Fig. 2.

Schematic representation of the differences between oxidative phosphorylation, anaerobic glycolysis, and aerobic glycolysis (Warburg effect). In the presence of oxygen, nonproliferating (differentiated) tissues first metabolize glucose to pyruvate via glycolysis and then completely oxidize most of that pyruvate in the mitochondria to CO₂ during the process of oxidative phosphorylation. Because oxygen is required as the final electron acceptor to completely oxidize the glucose, oxygen is essential for this process. When oxygen is limiting, cells can redirect the pyruvate generated by glycolysis away from mitochondrial oxidative phosphorylation by generating lactate (anaerobic glycolysis).

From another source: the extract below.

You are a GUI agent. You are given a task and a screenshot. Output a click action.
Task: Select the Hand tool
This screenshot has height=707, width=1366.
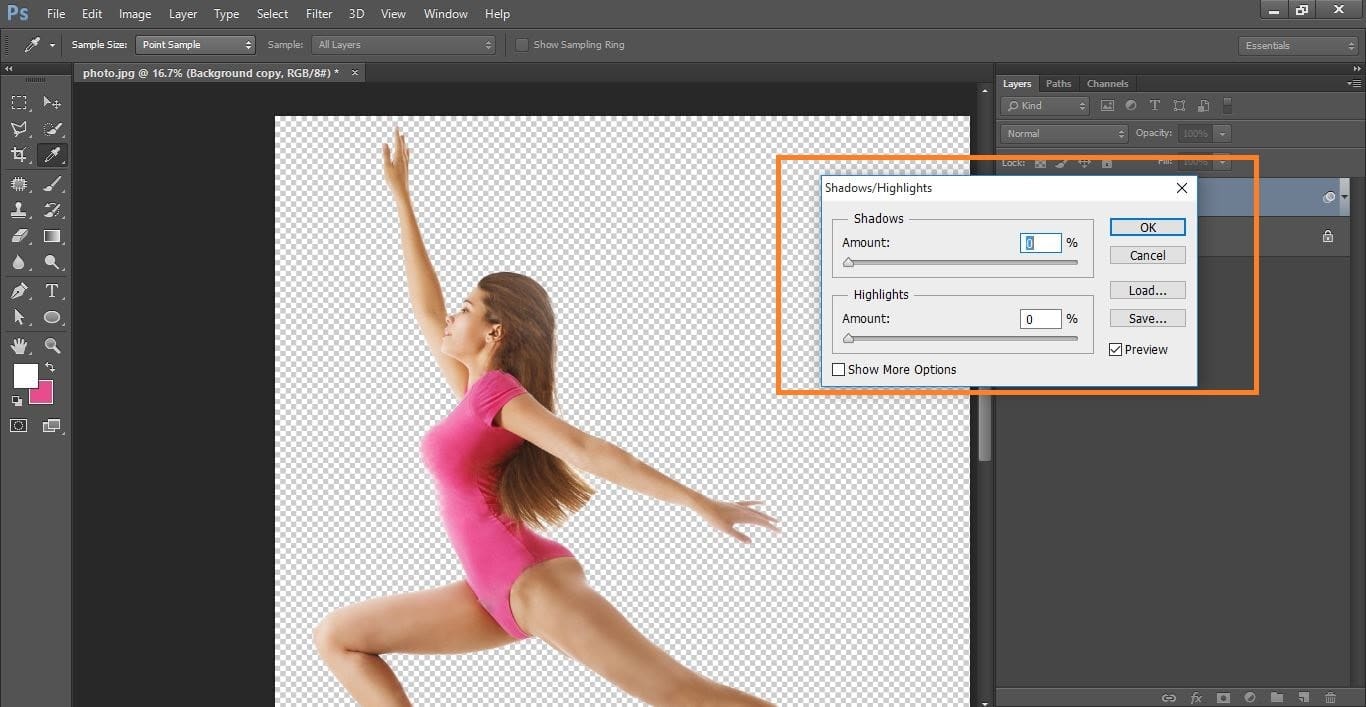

This generation of lactate during anaerobic glycolysis allows glycolysis to continue (by cycling NADH back to NAD⁺), but results in minimal ATP production when compared with oxidative phosphorylation. Warburg observed that cancer cells tend to convert most glucose to lactate regardless of whether oxygen is present (aerobic glycolysis). This property is shared by normal proliferative tissues. Mitochondria remain functional and some oxidative phosphorylation continues in both cancer cells and normal proliferating cells. Nevertheless, aerobic glycolysis is less efficient than oxidative phosphorylation for generating ATP. In proliferating cells, ~10% of the glucose is diverted into biosynthetic pathways upstream of pyruvate production.